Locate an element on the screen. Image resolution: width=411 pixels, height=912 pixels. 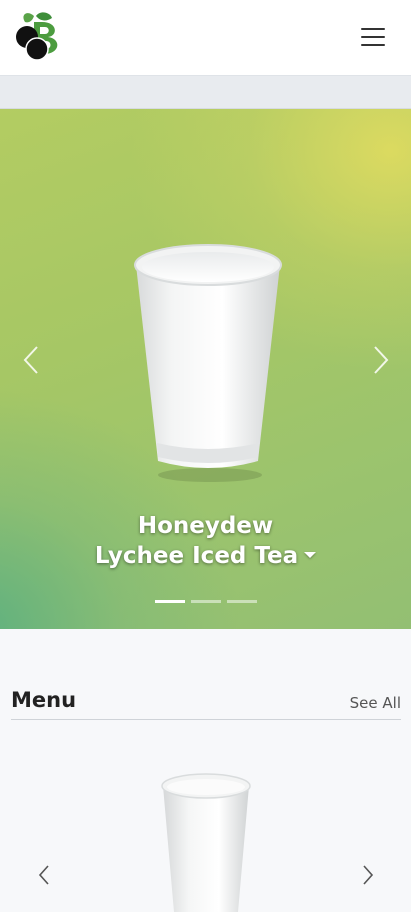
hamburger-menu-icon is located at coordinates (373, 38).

----------

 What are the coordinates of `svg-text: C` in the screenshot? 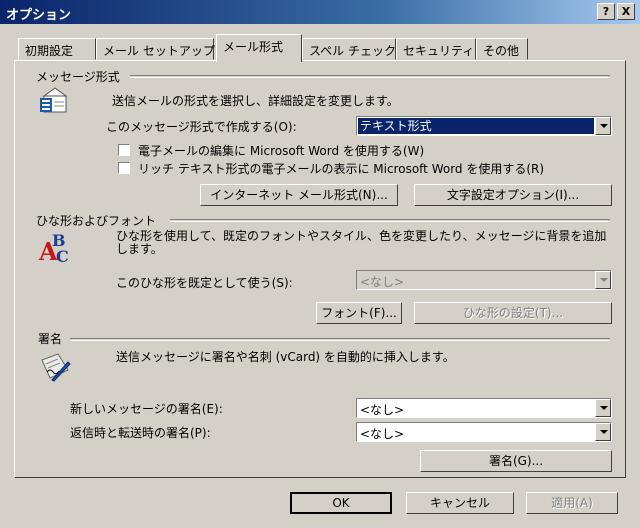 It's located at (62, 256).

----------

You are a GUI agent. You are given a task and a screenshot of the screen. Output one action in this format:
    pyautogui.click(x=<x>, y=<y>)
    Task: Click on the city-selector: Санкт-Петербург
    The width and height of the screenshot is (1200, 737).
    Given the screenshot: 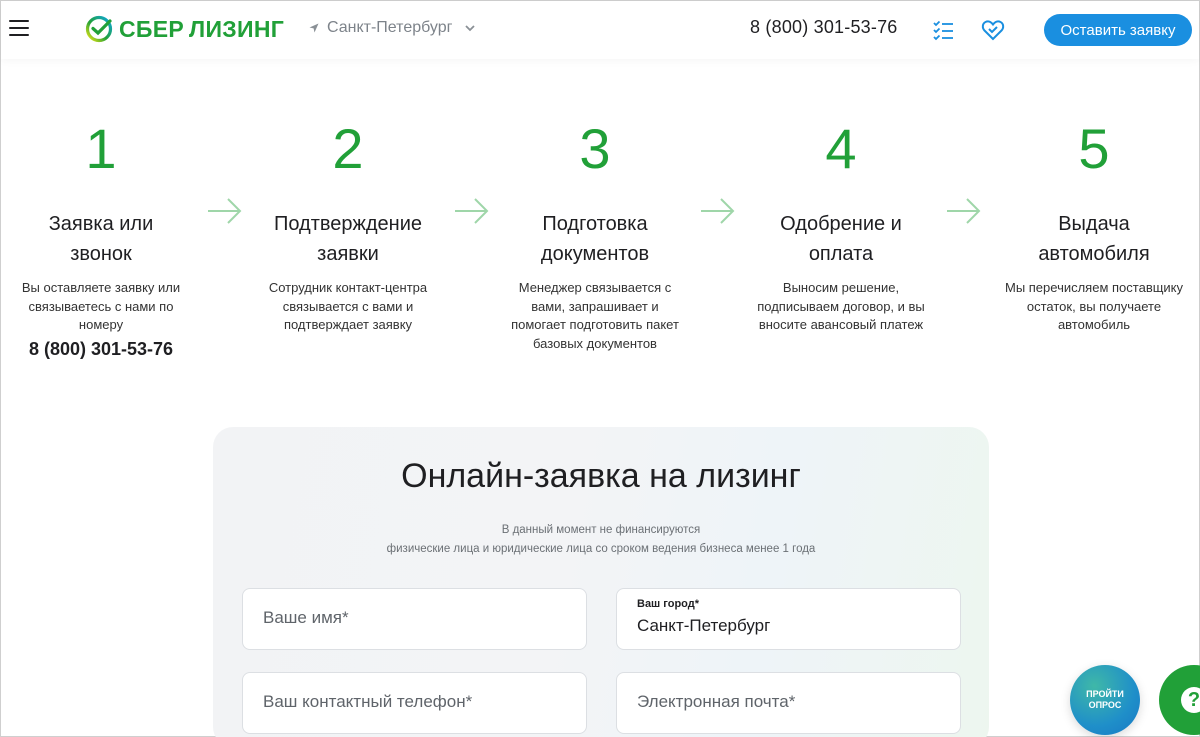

----------

Write out the items above word for word, from the line with "Locate an element" to the line with "hamburger-menu-icon is located", including both of those lines. Leave the pictures out.

■ **Response to this exercise**
Locate an element on the screen. Image resolution: width=411 pixels, height=912 pixels. 
hamburger-menu-icon is located at coordinates (373, 38).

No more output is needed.